‘Political turmoil’ rocks Georgia’s rushed reopening — but other states can learn from Brian Kemp’s blunders
Georgia Gov. Brian Kemp (Facebook)

On Thursday, writing for The New York Times, physician and infectious disease expert Keren Landman broke down how Gov. Brian Kemp (R-GA) bungled his push to reopen his state — and what other governors can learn from the affair.

"Last week was a bad one for Georgia, and an especially bad one for our governor, Brian Kemp," wrote Landman. "On April 20, he announced that he would allow Georgia’s tattoo parlors, hair and nail salons and other 'high touch' businesses to reopen as early as April 24, ahead of even President Trump’s ambitious plans. In the days since, the state has reverberated with political turmoil. Even the president rebuked Mr. Kemp for moving too fast. For better or worse, the governor has made our state the nation’s canary in this particularly terrifying coal mine."

"From my vantage point as a doctor, an epidemiologist, a journalist and a native Georgian, it’s clear that if there’s anything to be gained from this moment’s anguish, it is the opportunity to help others avoid our mistakes," wrote Landman. "Here are some of the lessons my state has learned."

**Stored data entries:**
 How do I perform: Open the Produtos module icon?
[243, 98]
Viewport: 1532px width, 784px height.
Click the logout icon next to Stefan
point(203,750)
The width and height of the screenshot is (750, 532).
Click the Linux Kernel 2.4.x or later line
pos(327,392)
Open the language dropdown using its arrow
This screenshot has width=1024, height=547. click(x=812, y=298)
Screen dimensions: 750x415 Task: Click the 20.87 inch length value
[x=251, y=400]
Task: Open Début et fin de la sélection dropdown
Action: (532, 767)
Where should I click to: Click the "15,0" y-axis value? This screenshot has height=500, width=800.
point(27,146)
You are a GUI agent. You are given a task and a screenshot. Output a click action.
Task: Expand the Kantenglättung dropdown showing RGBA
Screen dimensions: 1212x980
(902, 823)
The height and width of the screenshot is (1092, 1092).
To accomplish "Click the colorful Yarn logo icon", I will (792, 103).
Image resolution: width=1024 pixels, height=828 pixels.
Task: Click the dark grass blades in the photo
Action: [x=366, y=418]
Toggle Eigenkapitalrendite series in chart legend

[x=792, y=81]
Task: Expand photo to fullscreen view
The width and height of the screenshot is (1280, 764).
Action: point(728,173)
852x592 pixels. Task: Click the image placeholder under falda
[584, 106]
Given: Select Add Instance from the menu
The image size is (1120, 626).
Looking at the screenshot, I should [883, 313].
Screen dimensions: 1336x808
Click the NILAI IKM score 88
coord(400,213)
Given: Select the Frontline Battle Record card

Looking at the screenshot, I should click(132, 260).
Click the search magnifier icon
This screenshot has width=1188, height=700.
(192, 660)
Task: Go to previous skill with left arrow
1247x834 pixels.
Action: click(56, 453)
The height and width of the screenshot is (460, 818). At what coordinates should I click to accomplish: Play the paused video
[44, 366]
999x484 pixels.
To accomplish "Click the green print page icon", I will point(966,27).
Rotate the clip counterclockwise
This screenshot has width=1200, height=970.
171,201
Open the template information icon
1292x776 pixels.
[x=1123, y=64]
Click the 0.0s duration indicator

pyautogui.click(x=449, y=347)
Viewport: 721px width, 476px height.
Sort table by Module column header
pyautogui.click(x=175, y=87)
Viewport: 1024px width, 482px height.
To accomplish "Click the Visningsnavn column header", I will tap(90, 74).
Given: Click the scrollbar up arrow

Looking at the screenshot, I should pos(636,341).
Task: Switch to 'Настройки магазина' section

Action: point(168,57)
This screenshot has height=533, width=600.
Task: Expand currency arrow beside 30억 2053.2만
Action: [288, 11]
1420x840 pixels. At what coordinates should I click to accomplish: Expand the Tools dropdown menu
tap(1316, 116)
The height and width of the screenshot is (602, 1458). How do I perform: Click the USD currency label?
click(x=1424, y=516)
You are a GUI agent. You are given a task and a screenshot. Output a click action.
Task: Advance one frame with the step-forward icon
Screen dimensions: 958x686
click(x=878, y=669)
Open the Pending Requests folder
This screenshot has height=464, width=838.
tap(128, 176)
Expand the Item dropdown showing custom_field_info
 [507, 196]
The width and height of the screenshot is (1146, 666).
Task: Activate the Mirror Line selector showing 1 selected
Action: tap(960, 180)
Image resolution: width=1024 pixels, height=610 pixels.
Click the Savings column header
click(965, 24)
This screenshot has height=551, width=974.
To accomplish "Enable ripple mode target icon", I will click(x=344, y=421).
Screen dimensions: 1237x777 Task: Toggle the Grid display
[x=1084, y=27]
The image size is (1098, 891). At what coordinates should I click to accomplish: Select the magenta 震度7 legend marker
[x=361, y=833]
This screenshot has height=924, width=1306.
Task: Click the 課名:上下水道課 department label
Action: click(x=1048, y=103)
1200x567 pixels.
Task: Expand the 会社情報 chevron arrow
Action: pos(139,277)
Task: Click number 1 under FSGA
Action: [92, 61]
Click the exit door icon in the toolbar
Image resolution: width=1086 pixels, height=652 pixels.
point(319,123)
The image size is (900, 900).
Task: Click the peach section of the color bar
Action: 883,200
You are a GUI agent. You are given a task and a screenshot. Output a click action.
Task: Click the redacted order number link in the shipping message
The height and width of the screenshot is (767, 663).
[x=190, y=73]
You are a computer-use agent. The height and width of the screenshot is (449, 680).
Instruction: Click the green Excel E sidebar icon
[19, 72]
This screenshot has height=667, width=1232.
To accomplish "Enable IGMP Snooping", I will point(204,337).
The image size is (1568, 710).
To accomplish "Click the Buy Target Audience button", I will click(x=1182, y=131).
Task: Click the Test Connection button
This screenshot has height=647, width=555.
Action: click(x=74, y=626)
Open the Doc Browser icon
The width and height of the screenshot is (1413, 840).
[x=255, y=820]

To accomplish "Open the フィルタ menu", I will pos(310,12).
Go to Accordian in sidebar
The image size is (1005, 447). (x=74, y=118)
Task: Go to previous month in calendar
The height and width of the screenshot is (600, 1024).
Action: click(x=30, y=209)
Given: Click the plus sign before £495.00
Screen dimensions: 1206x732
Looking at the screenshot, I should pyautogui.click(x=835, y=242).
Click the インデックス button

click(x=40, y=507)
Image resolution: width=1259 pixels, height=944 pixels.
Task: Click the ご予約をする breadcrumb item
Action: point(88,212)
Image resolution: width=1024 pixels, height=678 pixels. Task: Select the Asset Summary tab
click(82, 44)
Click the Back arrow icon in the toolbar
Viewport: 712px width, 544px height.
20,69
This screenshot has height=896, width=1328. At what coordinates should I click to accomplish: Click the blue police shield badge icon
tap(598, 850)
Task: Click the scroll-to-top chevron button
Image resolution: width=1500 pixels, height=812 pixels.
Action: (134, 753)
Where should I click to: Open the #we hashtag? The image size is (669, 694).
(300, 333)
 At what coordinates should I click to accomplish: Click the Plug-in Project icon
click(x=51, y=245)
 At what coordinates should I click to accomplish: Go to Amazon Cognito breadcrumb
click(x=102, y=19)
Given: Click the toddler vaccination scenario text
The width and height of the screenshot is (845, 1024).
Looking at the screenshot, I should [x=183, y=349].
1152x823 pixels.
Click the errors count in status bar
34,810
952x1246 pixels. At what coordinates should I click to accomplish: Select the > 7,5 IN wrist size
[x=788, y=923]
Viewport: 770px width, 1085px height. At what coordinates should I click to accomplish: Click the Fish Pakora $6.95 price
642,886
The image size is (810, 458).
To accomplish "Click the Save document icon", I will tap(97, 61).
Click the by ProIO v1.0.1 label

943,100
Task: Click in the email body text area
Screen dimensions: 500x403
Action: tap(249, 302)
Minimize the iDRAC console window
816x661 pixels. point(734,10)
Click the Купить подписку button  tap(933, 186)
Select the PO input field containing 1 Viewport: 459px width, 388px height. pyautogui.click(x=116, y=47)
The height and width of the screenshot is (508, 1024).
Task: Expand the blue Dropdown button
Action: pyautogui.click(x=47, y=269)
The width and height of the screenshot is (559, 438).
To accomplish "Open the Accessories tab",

**Assignment A:**
According to the article on Georgia's reopening, on what date did Brian Kemp announce that high-touch businesses could reopen?
**Assignment B:**
Continue the article on Georgia's reopening from its last sentence.

**Result A:**
April 20

**Result B:**
First of all, she wrote, "It’s not just about having favorable data, or even enough testing. It’s about having the right infrastructure to assess it and ensure sustained decreases in cases." She noted that Kemp cherry-picked favorable data to use to justify opening — without an adequate system in place to make any such judgement.

"Fortunately, some other states with imminent plans to reopen, like neighboring Tennessee, have carved out exceptions or given leeway to local governments," wrote Landman. "But governors, especially Republicans who have historically clashed with Democratic mayors, may be lured into using the reopening as leverage. Don’t. The people who suffer most from the results of uncoordinated public health efforts are often the people who have the least. Save the peevishness for a lower-stakes crisis."

"Georgia went first. Some of our confusion and fears were inevitable — but the governor exacerbated those with his poor planning, and he may have set us up for a relapse. Inevitably, other governors will make other mistakes, even if they learn from Georgia’s mistakes," concluded Landman. "But as we — citizens, business owners and local politicians — are learning, that doesn’t mean we will fail. As other states reopen — and they will — saving ourselves and one another will be up to us."